In home-working as a member of a council Comms team, as well as in my own work, the current emphasis has to be on conveying essential information effectively over the internet, as well as on the challenge of finding creative media solutions for celebrating important anniversaries and occasions digitally. We need to keep online engagement active even if people can't gather together to enjoy organised events. The importance of our users being able to click on the chat button or fill in an online form for help is greater now, but hasn't suddenly happened. With major cutbacks in spending having been imposed for a long time, it's been a big advantage to be able to increase online activity and upload our publications to the web with very little cost involved. If information needs to be updated, it's quick and easy to change at no extra cost other than the time involved.
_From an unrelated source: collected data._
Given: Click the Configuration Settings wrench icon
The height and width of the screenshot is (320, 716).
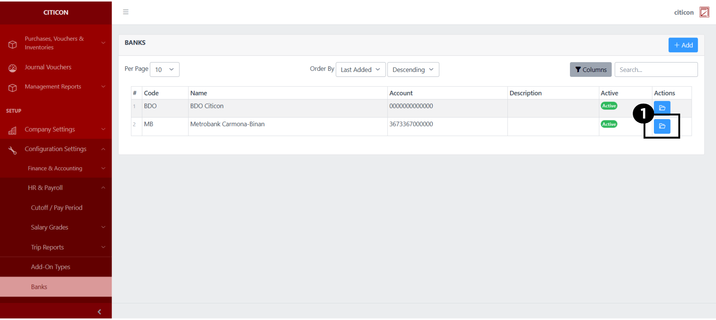Looking at the screenshot, I should [x=12, y=150].
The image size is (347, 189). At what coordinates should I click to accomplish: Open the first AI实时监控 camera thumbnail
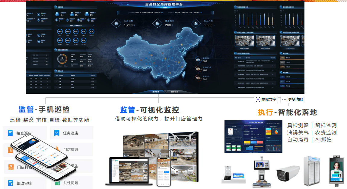pyautogui.click(x=245, y=41)
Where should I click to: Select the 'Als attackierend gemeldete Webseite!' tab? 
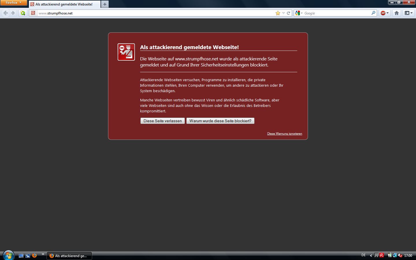[64, 4]
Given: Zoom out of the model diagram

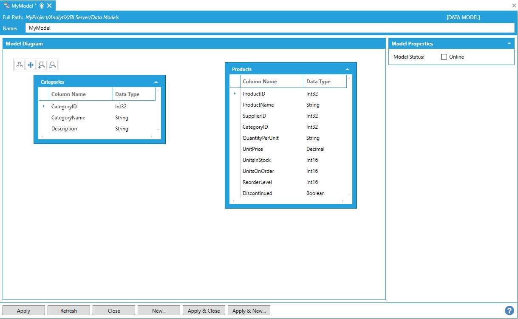Looking at the screenshot, I should pos(53,65).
Clients don't know enough about the months ahead to know when people are going to be able to browse around public venues again so that they can pick up printed material and look at posters. Content that they pick up will need to relate to a new world that's yet to happen. People can't advertise events because they might not happen, and arrangements for delivery and distribution of boxes of print are not exactly easy for home-workers to organise. However businesses determined and able to survive the lockdown could be using this time to think about concepts for future marketing and ways of improving their brands and services. As well as using artwork on the internet now, they could be talking about design and artwork for print that is not time sensitive and that can be prepared, approved and put into production so that it's ready to make an impact as soon as the time is right.
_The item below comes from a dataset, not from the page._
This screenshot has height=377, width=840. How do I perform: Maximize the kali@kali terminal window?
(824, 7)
The energy being put into social media presentations to keep people aware of daily changes and to keep them feeling involved and interested in all subject areas is wonderful and vital for life in lockdown for those of us who can access it. But is our work reaching everyone who needs to see it, and are we at risk of forgetting that print is another channel with a lot of benefits? Are we in danger of losing our favourite print companies if we stop using them for a long time?
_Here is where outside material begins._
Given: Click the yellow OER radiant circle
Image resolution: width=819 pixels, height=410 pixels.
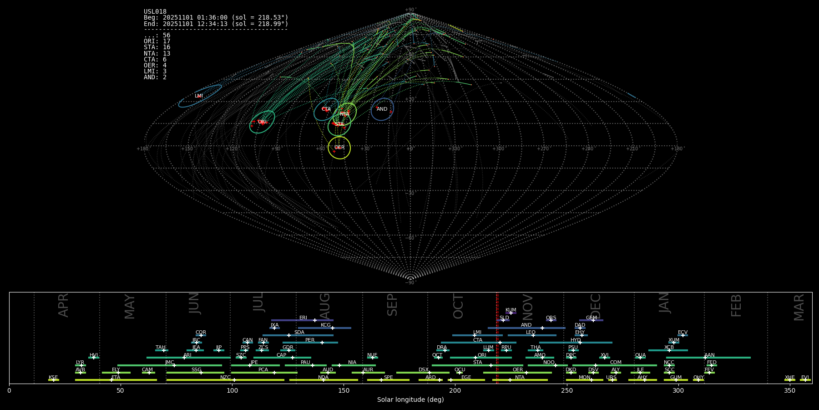Looking at the screenshot, I should [x=339, y=148].
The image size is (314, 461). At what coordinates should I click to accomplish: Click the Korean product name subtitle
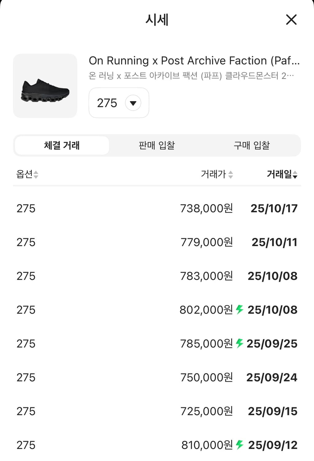tap(191, 76)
Why should anything be printed?

  • Apparently in 2019, 79% of adults owned a smartphone (100% of 16-24 year olds but only 40% of the over 65s), and 7% of households in Great Britain did not have any internet access (refs:Finder.com and the Office for National Statistics website). With little printed information around a lot of people are being ignored. The Government letter and leaflet mailed to every address could recently have been their only direct source of information from the outside world other than broadcast media.
  • Aesthetics - Design work can be fully appreciated when there's something tactile to hold. Paper variations, quality illustrations, cutouts, popups - all lost on the low res internet download.
  • Posters in the right places can be seen by more people and if big enough older people might not need to find their reading glasses. A card or flyer on the fridge means you don't need to send a family Whatsapp message.
  • You can pop a booklet or leaflet in your pocket or bag and it doesn't matter if your phone battery's low or if there's no wifi hotspot - or if it's so sunny that you can't see your screen properly.
  • You have to remember where you've put it down in the house. You can't ask Siri or Alexa, so it helps keep your own memory active.
  • Also, print might take up a lot of space, but as far as archiving the past is concerned it has a very important place. Technology can move on, you can lose access to clouds and digital files can be accidentally deleted or become impossible to open.

Personally I really enjoy working on websites, but however much I enjoy organising information layout and artwork for the internet, however much I appreciate the advantages of not having to wait long to see work being displayed, and however useful it is to be able to assess how well work is being received through statistics, likes and comments, these can't become the only considerations in graphic design. I believe that online service and business advertising really must not be allowed to completely take over from the production of marketing and communication for print.

Print is another channel to keep open - don't let it disappear!